*Atividades propostas*.
1. Responda às perguntas sobre o texto a respeito de crianças trans:
(a) Qual é o nome da ONG presidida por Thamirys Nunes?
(b) Quantos anos tem hoje a filha de Nunes?
(c) Em que campo, segundo a última fala citada, a questão das crianças trans deve ser discutida?
2. No texto sobre crianças trans, reescreva o trecho que se inicia com as palavras "O desconhecimento sobre" e se encerra com "seus direitos reconhecidos.", trocando "desafios" por "obstáculos".
3. Escreva a continuação do texto sobre crianças trans, começando logo após a última frase apresentada.

*Trecho do texto*.

****************************************

Crianças trans são aquelas cuja identidade de gênero difere do sexo atribuído no nascimento.
“A minha criança trans nasceu com o sexo biológico masculino, porém, desde os dois anos trazia um lamento de não querer ser menino”, relembra a presidenta da ONG Minha Criança Trans, Thamirys Nunes.
“Foi um processo desafiador porque eu não tinha contato com o universo LGBTQIAPN+. Tive que me desconstruir como mãe e como pessoa em diversos aspectos para conseguir acolhê-la”, revela Nunes, cuja filha hoje possui oito anos.
O desconhecimento sobre crianças trans faz com que elas e seus familiares enfrentem diversos desafios na escola, na saúde pública e na busca para ter seus direitos reconhecidos.
“Necessitamos urgentemente retirar a questão crianças trans da pauta de costumes e da religiosidade e levá-la para onde devem ser discutidas, que é no campo dos direitos humanos e da proteção e cuidados”, pontua.

****************************************

Entradas do conjunto de dados

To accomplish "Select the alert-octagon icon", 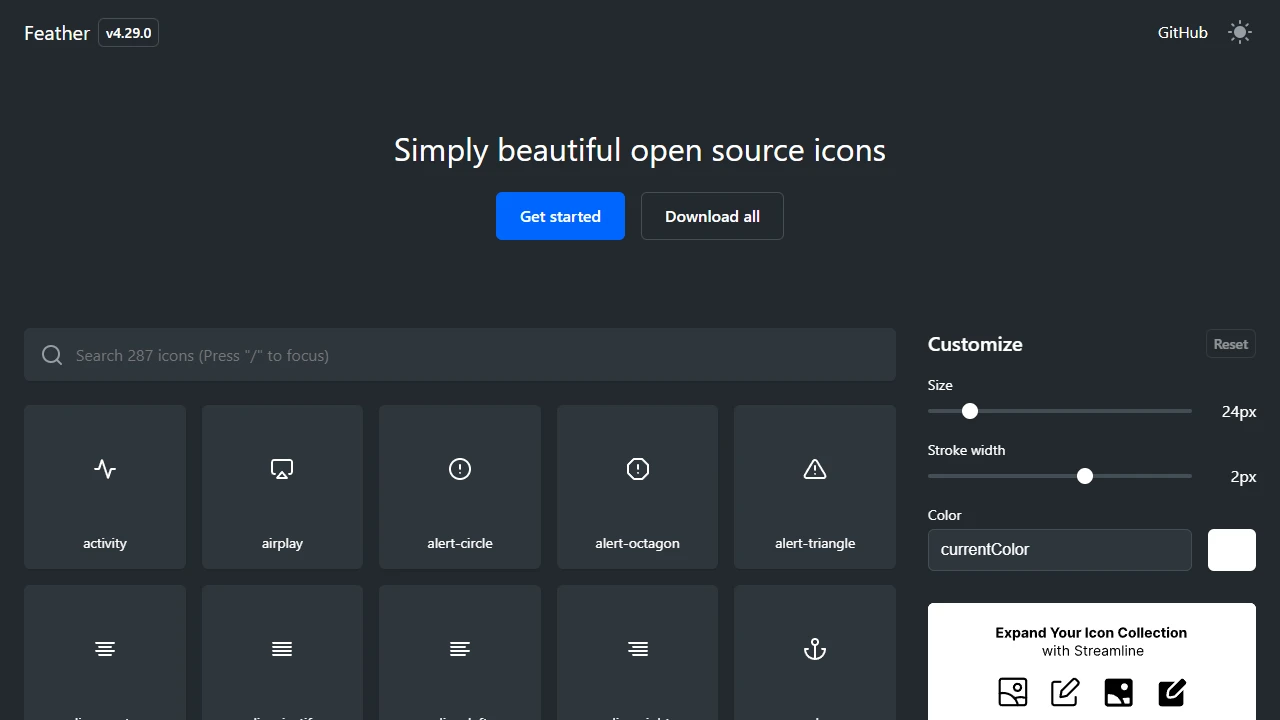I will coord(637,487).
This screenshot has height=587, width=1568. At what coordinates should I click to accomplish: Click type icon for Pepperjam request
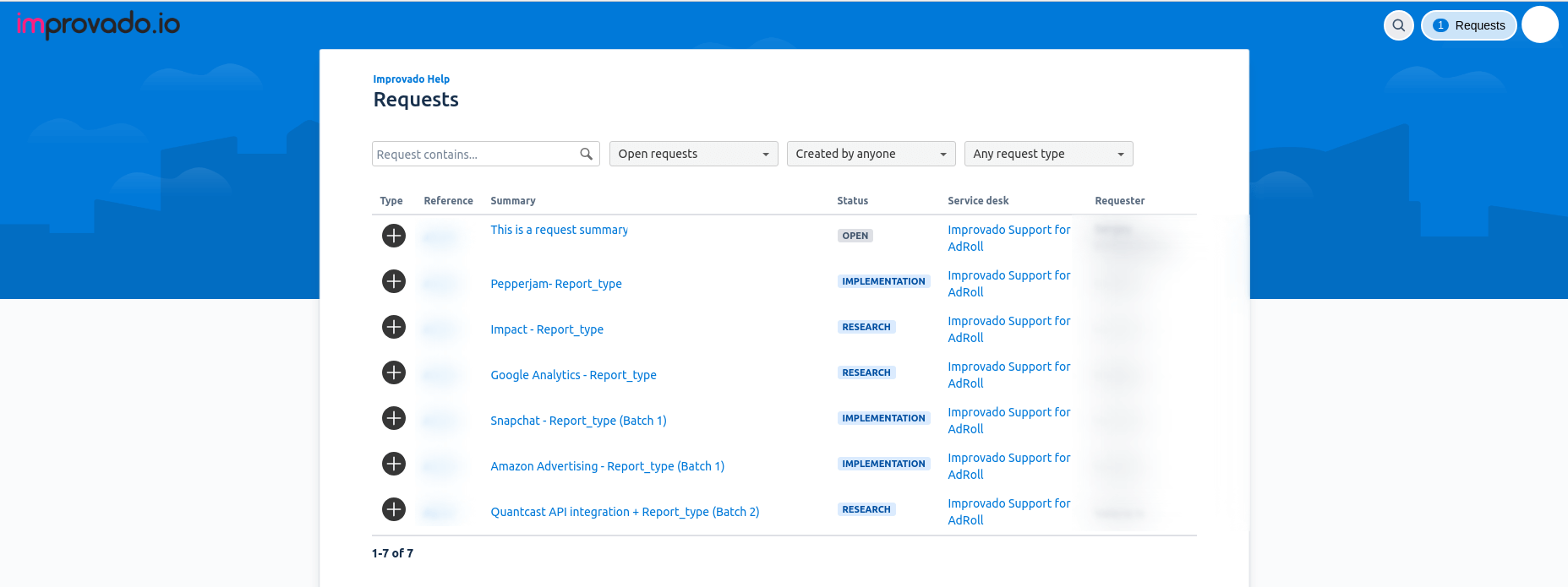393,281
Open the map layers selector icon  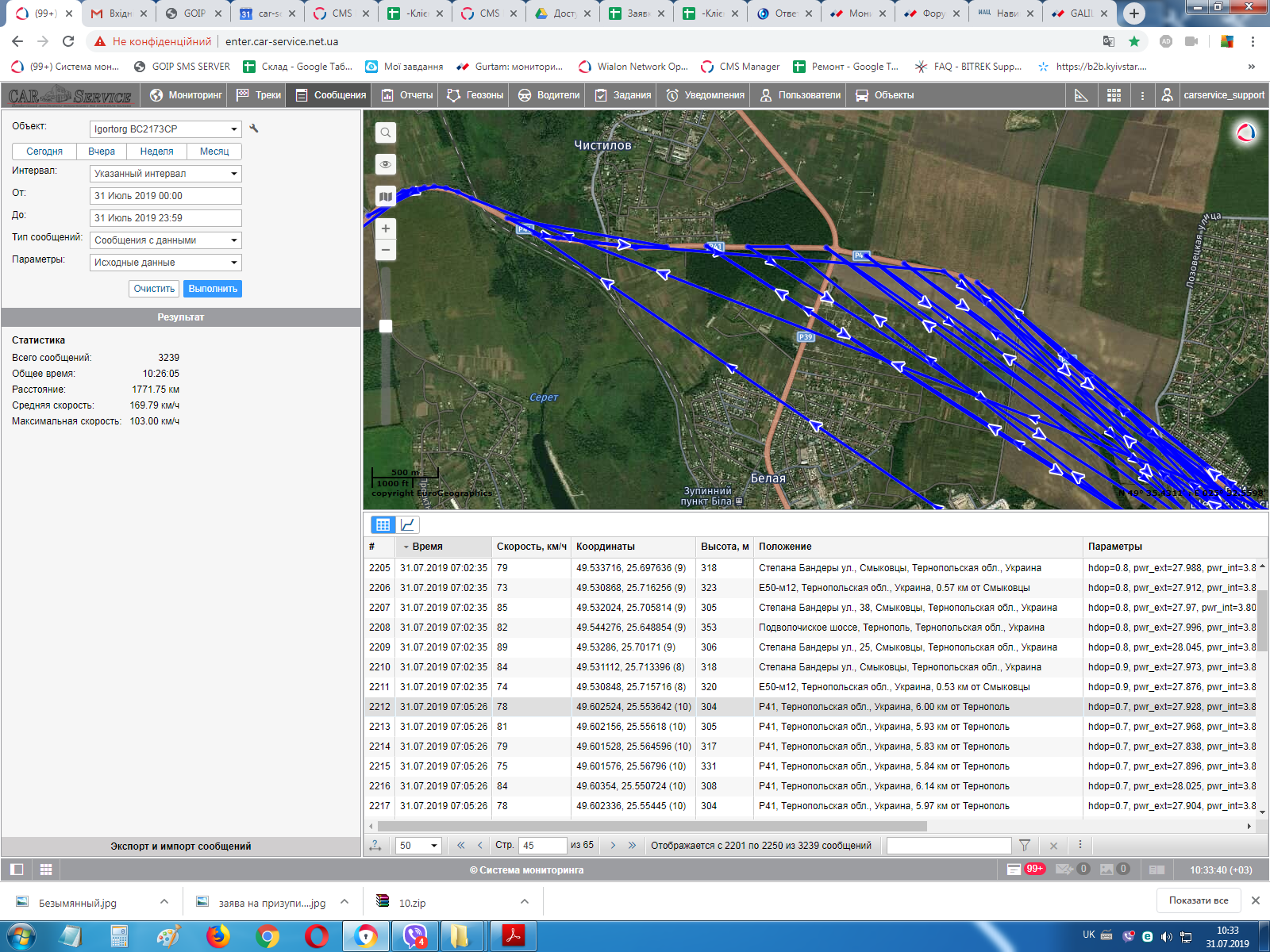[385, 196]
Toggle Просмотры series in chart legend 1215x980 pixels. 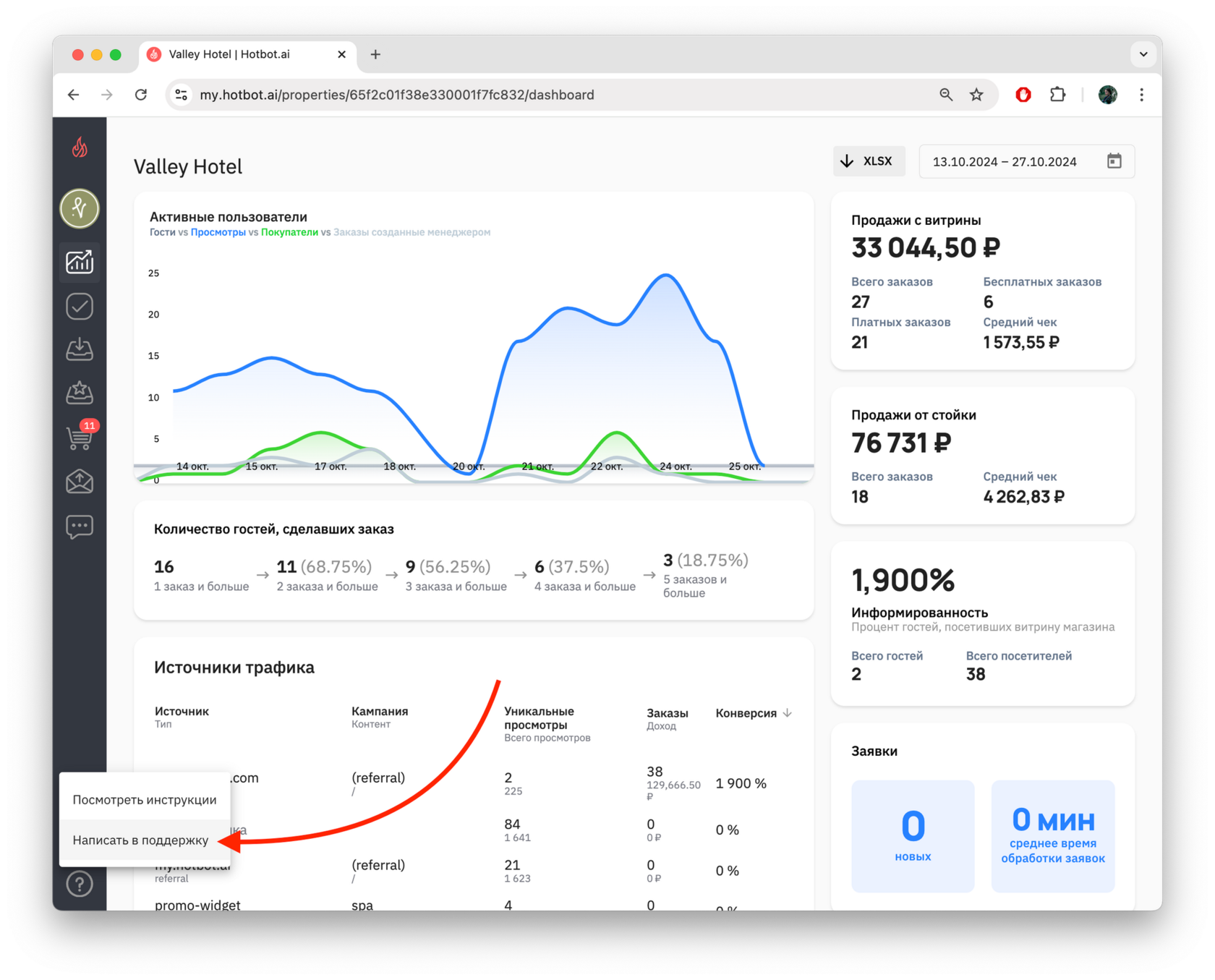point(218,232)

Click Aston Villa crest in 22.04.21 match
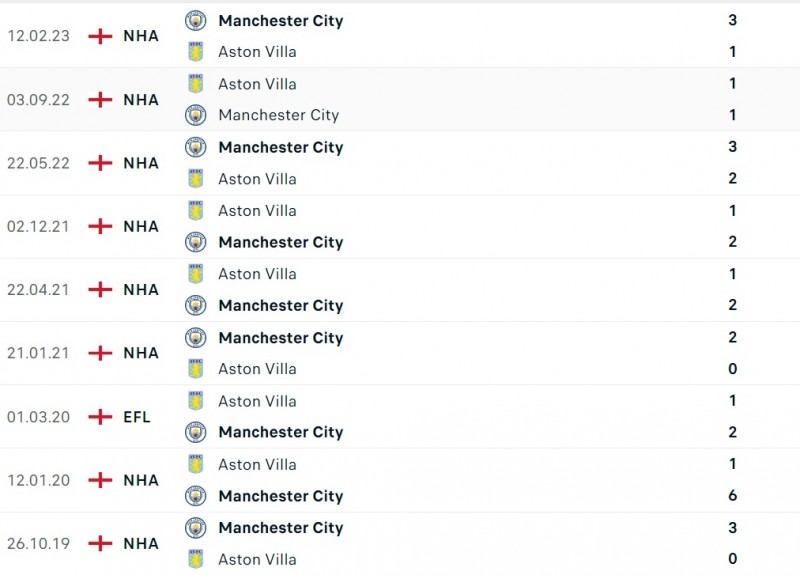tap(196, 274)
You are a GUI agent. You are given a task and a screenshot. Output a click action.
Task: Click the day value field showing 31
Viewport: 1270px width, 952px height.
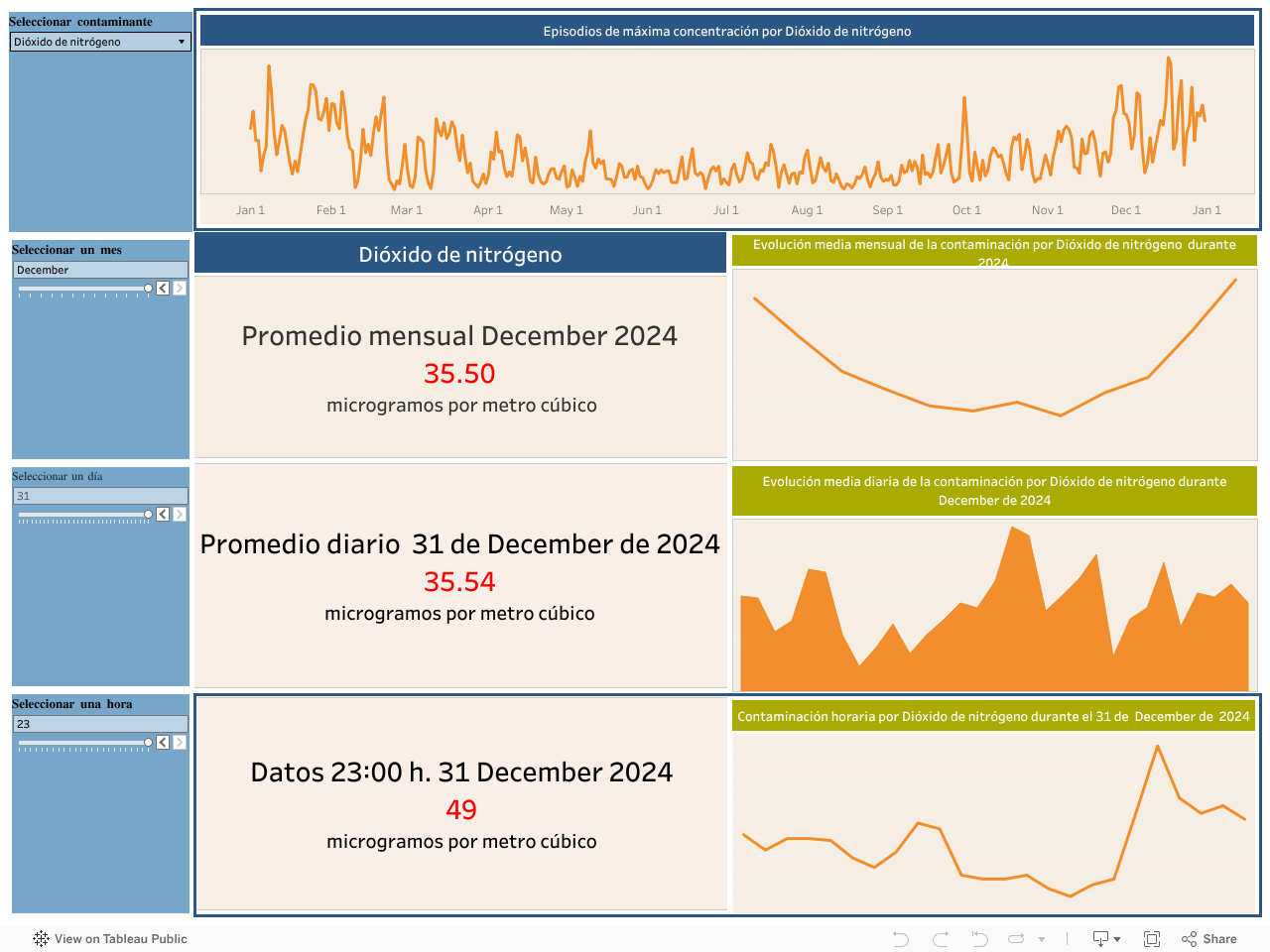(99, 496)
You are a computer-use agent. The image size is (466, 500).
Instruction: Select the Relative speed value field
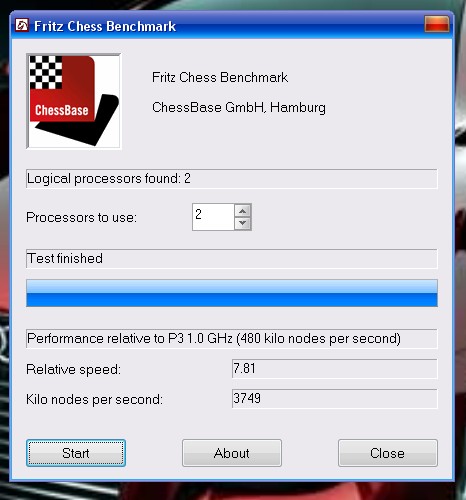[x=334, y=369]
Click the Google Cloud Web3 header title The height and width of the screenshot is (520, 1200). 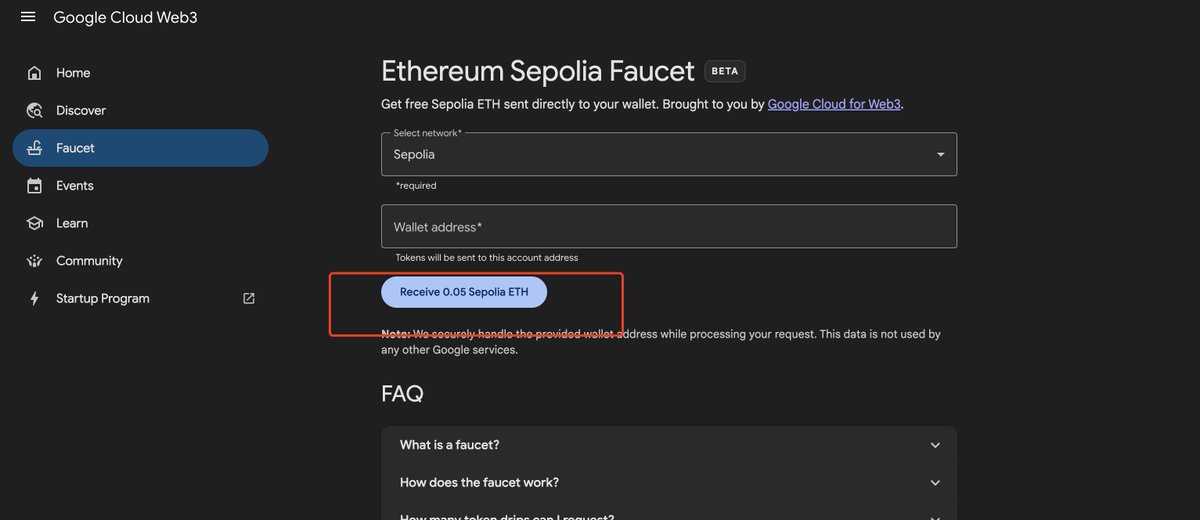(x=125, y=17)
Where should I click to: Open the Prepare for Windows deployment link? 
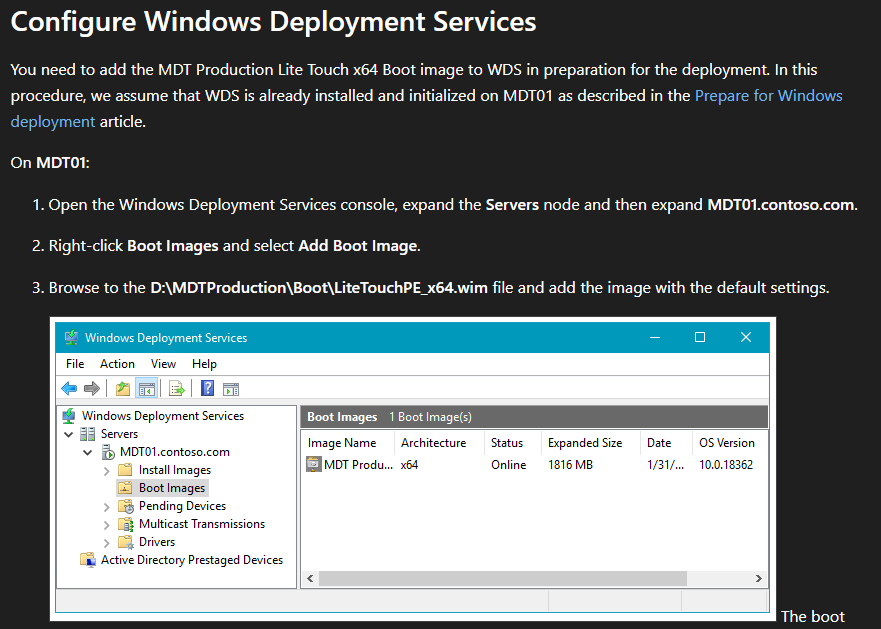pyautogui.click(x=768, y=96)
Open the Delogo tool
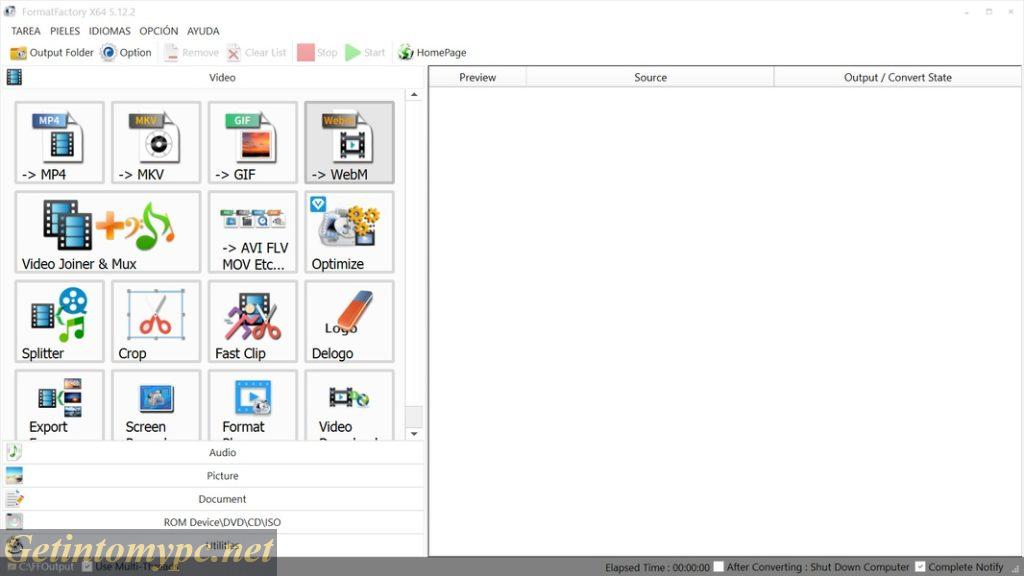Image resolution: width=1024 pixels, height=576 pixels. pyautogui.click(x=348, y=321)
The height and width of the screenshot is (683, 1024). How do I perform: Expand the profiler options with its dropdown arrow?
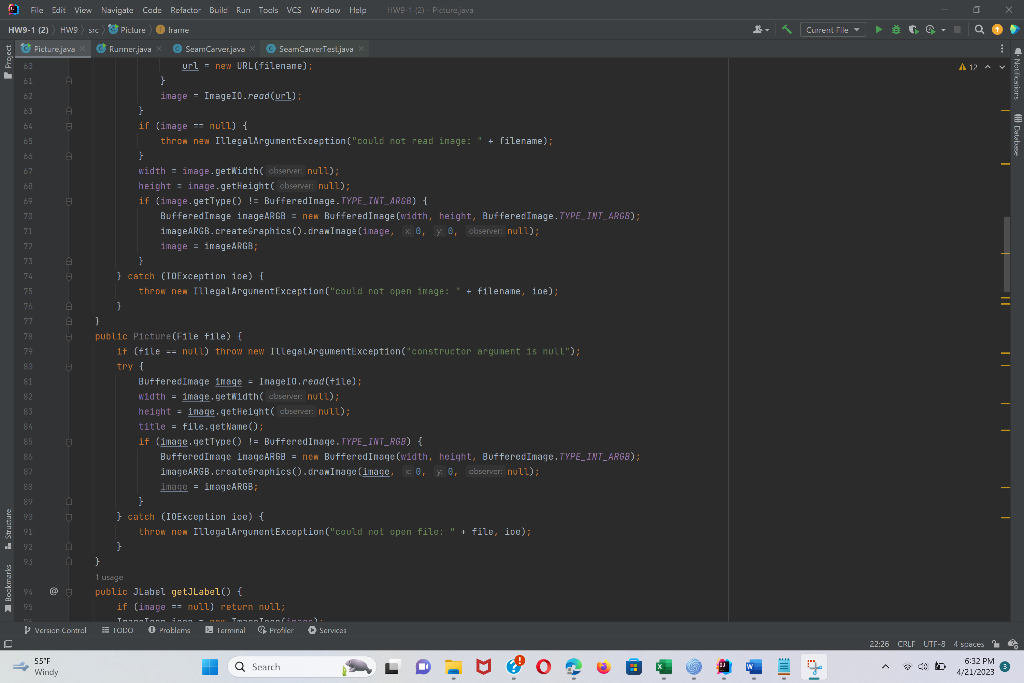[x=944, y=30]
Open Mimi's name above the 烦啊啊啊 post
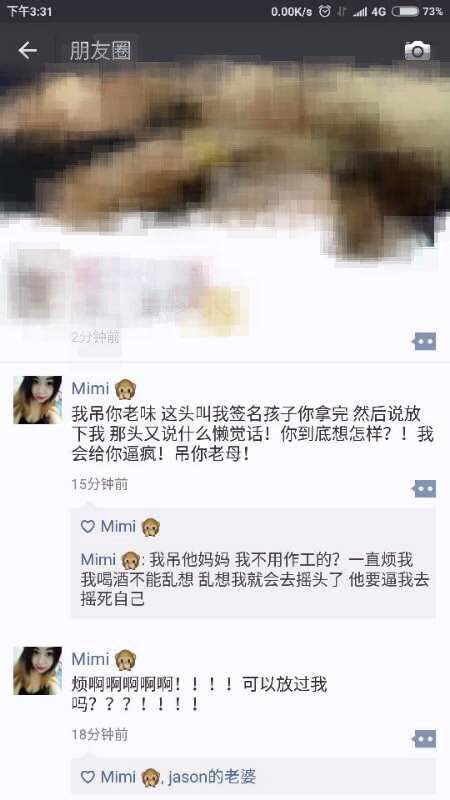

****************************************

*Respostas por atividade*.
1.
(a) Minha Criança Trans.
(b) Oito anos.
(c) No campo dos direitos humanos e da proteção e cuidados.

2.
O desconhecimento sobre crianças trans faz com que elas e seus familiares enfrentem diversos obstáculos na escola, na saúde pública e na busca para ter seus direitos reconhecidos.

3.
Interpretando sinais
Nunes explica que a criança pode demonstrar que não é cisgênero em diferentes momentos, que pode ser da primeira infância até à adolescência.
“O maior problema é que a criança não usa a mesma linguagem dos adultos para se comunicar. Assim, a informação de que ela não é cisgênero pode vir por meio de brincadeiras, desenhos, e outras manifestações que precisarão ser interpretadas”, esclarece.
“Em outras palavras, não é esperar que a criança fale sobre seus desejos e frustrações como um adulto, mas que o adulto treine seu olhar para ter atenção, escuta e conseguir interpretar o que está sendo dito”, diferencia.
Nunes também lembra que não é para os pais se preocuparem caso a criança trouxer uma questão referente à sua identidade de gênero uma única vez. “É preciso que isso apareça de forma persistente”, orienta.
Desafios cotidianos
Para os pais e responsáveis, o processo de acolher uma criança trans pode ser desafiador. “A maternidade e a paternidade de filhos trans não nos é ensinada, por isso, é importante haver grupos de apoio entre pais para troca de experiências”.
Nunes revela que, no ambiente escolar, preconceitos costumam ser manifestados pelos adultos.
“Pode haver bullying por parte de colegas, claro, mas é mais comum o preconceito por parte dos professores, gestão e funcionários, que desrespeitam o nome social. Este é um direito da criança trans, não uma escolha do professor”, enfatiza.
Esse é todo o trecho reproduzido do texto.